News Byte – 05.07.2026

By Byte & Block — exploring the building blocks of digital finance.
Today’s Menu
- Binance ETH withdrawals spike
- South Africa sharpens crypto tax
- Bitcoin deposits flash volatility
Binance ETH Withdrawals Are Flashing Something Bigger
Binance is suddenly wearing the exchange-flow spotlight again. Weekly net outflows reached $1.23 billion for the week beginning June 29, more than triple the roughly $400 million seen the week before. Monthly net outflows landed around $3.2 billion, while the wider exchange list shows money moving out of several major centralized venues rather than one isolated platform wobble.

The ETH-specific signal is sharper. Binance logged more than 166,000 Ethereum withdrawal transactions in a single day, the highest level in over three years. That does not automatically mean “bullish accumulation.” Some of the move can be explained by MiCA confusion, self-custody, and funds rotating into DeFi for yield. But the size of the spike still matters because it happened while ETH was bouncing from a bruising drawdown.
The move reads less like simple panic and more like ETH holders weighing custody and yield — the same practical split behind staking ETH instead of leaving it idle.
So the useful read is not “everyone is panic-withdrawing” or “everyone is buying.” It is that holders are choosing not to leave ETH sitting on the biggest exchange while regulation, yield, and price recovery all collide. That is exactly the kind of flow shift that can matter before price fully explains it.
South Africa Wants Crypto Inside the Tax Net

South Africa is not creating a brand-new crypto tax universe. It is doing something more practical, and probably more annoying for users: fitting crypto into the existing income tax and capital gains framework. The draft guidance treats crypto assets as intangible assets, not legal tender or foreign currency, and says trading, swapping, spending, mining, and receiving crypto can all become taxable events depending on the facts.
The key word is “intention.” A long-term holder and an active trader may face very different treatment, even if both touch the same assets. Transaction frequency, behavior, purpose, and timing all matter.
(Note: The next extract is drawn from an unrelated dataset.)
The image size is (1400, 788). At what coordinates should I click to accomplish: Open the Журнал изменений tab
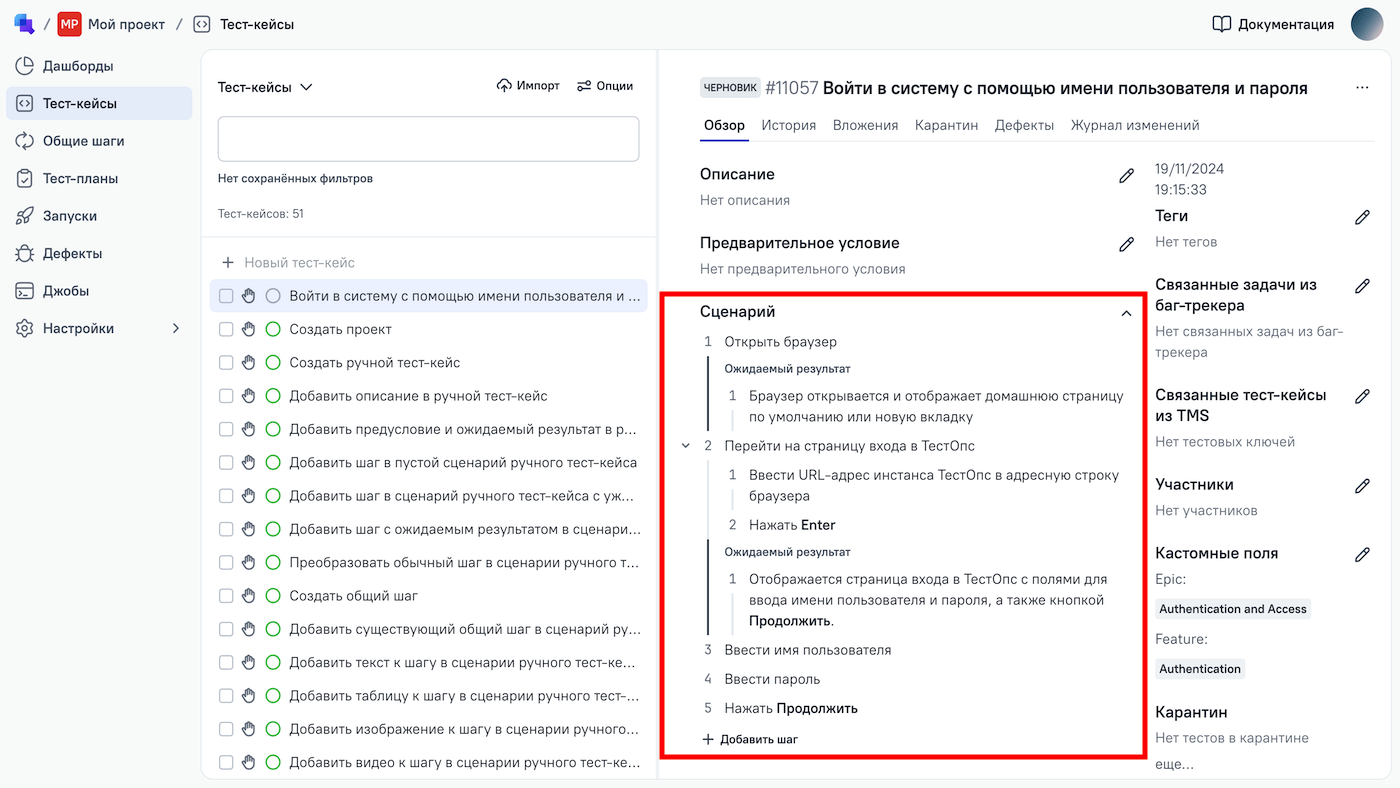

That makes the guidance less like a simple checklist and more like a warning that crypto users need records good enough to explain what they were actually doing.
It fits the same broader pattern of crypto policy whiplash: governments want activity inside the perimeter, but the rules still land unevenly on users and builders.
The scale is not tiny either. SARS has said at least 5.8 million South Africans held crypto assets as of 2024, and public comments on the draft remain open until August 31. The signal is clear: crypto is being pulled into the normal tax perimeter, and the messy part is proving which side of that perimeter each transaction belongs on.
Bitcoin Deposits Are Warning Before Price Does

Bitcoin deposits to centralized exchanges jumped to nearly 50,000 BTC per day over the past week, which is not the kind of flow you ignore when price is already leaning on support. Exchange deposits are not guaranteed selling, but they usually mean coins are being repositioned for a reason. When that reason arrives near a fragile level, volatility tends to get louder.
The average deposit size also doubled from roughly 1 BTC to about 2 BTC. That points away from small retail churn and toward whales or institutional-sized players moving supply. The market risk is straightforward: if Bitcoin cannot defend the $60,000 area, the next level traders keep circling is around $53,000, close to realized price.
That makes the deposit spike another version of the same fragile BTC structure: price can rebound, but flow signals still decide whether the bounce holds.
The uncomfortable part is that the setup is not isolated to Bitcoin. Ethereum and altcoins also saw exchange inflow pressure, which makes this feel more like broad de-risking than a single-asset wobble. Bitcoin recovered some ground, but the flow data says the market has not stopped preparing for a bigger move. That is why the deposit data matters more than the headline bounce: it shows supply moving into position before the next candle decides the mood.